VI. Baskerville – Hall
Holmes odwiózł Watsona i sir Henryka na dworzec i poprosił Watsona, aby dokładnie obserwował osoby, które otaczają Henryka i zalecał ostrożność. Sir Henryka prosił, aby po zachodzie słońca unikał łąki i przyległego trzęsawiska zgodnie z zaleceniami z legendy.
Po paru godzinach podróży zazieleniały pola młody Baskerville przyglądał się krajobrazowi, gdy wjechał w jego rodzinne Devonshire.
Pociąg zatrzymał się na małej stacji, tam zobaczyli dwóch żołnierzy, którzy szukali zbiegłego więźnia z więzienia w Princetown; Seldona skazanego za morderstwo w Notting-Hill.
Ze stacji podróżnych zabrał pojazd konny i ruszyli do Baskerville – Hall. Przed pałacem przywitali przybyłych kamerdyner Barrymore z żoną. Doktor Mortimer pożegnał się i ruszył do domu.
Sir Henryk był wzruszony widokiem rodzinnej rezydencji.

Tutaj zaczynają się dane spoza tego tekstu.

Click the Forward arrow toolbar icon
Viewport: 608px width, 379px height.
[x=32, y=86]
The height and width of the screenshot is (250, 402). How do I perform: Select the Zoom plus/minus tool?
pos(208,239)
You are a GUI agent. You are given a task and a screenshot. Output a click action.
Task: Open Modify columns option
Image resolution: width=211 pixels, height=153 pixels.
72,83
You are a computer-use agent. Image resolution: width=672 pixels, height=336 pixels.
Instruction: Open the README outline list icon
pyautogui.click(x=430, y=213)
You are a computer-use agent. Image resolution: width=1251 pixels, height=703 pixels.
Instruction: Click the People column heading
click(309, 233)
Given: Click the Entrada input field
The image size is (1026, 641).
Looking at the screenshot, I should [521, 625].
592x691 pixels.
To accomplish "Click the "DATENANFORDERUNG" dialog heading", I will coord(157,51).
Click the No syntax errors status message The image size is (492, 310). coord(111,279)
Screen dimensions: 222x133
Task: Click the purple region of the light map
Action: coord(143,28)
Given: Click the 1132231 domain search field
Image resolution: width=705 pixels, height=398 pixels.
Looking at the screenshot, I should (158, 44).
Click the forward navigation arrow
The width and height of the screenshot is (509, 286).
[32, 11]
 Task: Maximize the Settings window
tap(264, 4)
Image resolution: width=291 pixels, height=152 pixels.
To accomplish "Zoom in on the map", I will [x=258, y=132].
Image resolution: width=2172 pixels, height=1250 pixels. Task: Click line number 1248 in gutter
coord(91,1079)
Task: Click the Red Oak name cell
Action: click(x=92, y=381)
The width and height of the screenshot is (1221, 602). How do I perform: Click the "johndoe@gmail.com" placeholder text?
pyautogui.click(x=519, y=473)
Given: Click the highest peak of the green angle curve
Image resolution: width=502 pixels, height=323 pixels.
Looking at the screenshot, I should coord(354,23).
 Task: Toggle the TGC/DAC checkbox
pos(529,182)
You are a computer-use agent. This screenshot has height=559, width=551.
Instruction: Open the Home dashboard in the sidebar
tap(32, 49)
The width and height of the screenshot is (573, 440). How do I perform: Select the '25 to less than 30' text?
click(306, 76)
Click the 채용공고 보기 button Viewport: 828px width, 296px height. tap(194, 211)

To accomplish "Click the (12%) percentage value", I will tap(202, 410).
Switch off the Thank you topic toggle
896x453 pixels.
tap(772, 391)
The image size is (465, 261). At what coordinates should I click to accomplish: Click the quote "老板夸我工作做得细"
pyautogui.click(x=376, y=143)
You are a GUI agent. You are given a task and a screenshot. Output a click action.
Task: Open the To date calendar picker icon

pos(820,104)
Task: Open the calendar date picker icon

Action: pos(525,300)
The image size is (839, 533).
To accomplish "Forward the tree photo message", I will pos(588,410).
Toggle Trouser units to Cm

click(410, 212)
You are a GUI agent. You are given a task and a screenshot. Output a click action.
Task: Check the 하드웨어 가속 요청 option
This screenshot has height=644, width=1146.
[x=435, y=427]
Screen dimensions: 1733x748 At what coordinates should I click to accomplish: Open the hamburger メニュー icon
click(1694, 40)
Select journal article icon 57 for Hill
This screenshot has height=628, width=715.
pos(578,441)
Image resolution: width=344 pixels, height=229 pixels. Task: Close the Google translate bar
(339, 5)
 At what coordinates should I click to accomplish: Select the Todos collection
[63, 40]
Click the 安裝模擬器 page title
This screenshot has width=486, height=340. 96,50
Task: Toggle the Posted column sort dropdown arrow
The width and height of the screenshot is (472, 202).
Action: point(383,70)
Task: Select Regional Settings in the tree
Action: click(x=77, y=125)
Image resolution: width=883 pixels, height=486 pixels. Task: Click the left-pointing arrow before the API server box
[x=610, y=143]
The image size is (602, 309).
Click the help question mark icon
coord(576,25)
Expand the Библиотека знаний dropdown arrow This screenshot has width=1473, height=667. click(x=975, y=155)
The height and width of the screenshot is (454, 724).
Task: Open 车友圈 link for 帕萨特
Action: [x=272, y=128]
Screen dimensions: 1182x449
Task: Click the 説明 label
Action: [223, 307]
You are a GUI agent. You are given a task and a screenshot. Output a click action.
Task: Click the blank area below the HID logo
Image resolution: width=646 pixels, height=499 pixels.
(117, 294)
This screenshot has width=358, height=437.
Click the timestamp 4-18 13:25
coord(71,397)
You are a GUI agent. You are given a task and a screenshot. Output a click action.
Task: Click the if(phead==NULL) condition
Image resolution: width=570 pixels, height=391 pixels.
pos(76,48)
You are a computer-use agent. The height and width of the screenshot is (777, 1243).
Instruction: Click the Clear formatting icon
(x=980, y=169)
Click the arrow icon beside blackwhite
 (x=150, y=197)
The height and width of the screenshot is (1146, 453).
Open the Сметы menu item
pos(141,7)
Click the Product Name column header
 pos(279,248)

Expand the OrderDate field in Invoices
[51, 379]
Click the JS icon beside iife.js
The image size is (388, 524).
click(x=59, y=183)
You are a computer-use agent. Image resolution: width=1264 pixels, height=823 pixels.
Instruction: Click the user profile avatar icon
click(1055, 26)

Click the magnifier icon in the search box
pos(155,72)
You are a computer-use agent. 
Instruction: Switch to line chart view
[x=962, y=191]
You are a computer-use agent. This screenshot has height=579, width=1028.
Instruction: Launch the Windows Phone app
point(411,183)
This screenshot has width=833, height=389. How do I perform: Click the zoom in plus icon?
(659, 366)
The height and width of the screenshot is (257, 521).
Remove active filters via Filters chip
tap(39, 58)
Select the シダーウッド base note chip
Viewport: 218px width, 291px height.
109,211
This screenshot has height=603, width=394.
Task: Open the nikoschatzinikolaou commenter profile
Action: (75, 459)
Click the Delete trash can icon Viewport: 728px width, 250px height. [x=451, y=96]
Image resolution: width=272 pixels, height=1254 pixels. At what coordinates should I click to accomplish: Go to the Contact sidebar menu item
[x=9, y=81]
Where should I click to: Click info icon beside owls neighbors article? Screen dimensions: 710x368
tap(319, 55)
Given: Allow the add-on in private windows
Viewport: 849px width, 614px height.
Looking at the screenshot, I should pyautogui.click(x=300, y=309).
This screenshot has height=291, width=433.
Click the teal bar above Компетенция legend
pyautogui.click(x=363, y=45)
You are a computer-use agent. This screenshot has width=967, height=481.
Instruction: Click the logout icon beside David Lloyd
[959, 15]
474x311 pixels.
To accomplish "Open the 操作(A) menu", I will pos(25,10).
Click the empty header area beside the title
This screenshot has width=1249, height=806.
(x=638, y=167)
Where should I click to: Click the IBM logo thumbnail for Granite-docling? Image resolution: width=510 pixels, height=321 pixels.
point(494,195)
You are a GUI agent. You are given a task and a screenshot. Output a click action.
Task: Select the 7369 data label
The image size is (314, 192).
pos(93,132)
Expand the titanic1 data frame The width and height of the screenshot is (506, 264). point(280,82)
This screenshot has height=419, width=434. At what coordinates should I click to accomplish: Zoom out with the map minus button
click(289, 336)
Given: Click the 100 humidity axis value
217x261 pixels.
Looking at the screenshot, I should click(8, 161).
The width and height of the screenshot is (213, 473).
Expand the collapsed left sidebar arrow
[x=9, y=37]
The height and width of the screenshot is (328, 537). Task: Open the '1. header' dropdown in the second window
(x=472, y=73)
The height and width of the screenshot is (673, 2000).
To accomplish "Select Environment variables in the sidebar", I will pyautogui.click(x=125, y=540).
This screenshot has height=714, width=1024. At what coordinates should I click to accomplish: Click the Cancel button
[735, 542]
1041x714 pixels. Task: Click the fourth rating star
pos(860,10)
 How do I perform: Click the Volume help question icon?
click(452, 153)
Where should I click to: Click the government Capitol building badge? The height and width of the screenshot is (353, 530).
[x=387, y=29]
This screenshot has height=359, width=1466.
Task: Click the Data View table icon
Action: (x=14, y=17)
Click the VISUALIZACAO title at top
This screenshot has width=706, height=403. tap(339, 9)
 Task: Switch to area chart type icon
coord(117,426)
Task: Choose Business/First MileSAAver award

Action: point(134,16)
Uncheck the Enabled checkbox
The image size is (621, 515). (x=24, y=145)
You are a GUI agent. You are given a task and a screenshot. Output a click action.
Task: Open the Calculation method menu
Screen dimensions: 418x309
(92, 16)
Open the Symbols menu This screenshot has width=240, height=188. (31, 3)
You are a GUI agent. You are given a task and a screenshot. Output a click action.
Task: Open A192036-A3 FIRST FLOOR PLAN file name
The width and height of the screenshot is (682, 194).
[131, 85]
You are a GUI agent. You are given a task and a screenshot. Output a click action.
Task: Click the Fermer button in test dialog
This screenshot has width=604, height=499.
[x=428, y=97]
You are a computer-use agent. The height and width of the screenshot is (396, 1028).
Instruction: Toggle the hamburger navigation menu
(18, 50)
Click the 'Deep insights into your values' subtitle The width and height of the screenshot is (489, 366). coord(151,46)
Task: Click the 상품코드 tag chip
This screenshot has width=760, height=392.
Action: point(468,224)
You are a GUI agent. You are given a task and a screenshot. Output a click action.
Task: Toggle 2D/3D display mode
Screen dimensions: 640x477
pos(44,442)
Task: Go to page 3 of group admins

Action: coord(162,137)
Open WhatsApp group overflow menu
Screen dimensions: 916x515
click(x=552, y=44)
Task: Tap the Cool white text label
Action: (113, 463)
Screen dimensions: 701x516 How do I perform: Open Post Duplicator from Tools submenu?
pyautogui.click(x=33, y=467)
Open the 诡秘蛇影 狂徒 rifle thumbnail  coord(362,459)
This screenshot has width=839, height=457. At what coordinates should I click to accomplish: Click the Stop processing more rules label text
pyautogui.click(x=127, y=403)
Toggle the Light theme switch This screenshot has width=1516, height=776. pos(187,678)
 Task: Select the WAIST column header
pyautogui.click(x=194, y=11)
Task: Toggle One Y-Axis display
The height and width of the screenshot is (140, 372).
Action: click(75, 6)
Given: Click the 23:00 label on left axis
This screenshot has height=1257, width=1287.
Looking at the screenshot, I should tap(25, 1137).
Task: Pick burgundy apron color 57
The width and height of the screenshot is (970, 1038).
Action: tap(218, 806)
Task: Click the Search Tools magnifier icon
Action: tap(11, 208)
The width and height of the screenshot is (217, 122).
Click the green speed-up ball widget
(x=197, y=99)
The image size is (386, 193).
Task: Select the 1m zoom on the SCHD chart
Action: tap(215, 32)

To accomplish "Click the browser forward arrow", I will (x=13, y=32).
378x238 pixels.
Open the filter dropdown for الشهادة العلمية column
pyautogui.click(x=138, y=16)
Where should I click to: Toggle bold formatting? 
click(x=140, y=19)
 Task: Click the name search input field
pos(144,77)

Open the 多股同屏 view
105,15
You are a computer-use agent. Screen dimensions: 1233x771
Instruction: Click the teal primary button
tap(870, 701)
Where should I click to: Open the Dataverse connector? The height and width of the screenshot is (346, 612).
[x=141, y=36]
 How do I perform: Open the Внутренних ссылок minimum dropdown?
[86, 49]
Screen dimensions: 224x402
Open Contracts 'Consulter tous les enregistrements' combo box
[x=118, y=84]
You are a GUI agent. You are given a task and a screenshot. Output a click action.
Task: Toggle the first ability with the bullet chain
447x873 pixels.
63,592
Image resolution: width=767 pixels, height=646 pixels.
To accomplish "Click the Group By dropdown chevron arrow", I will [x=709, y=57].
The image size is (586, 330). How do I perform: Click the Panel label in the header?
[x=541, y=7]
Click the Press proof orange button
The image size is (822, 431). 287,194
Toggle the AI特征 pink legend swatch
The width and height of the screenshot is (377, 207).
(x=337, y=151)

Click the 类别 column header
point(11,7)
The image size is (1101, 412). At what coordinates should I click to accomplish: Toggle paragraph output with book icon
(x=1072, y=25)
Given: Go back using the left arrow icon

Kamerdyner poinformował, że chciałby zrezygnować ze służby, ponieważ z domem wiążą się smutne wspomnienia związane ze śmiercią sir Karola.
Rezydencja zrobiła przygnębiajace wrażenie na sir Henryku, chociaż czuł sentyment do tego miejsca.
Watson nie mógł zasnąć w nocy, tym bardziej, że słyszał przez chwilę płacz kobiety.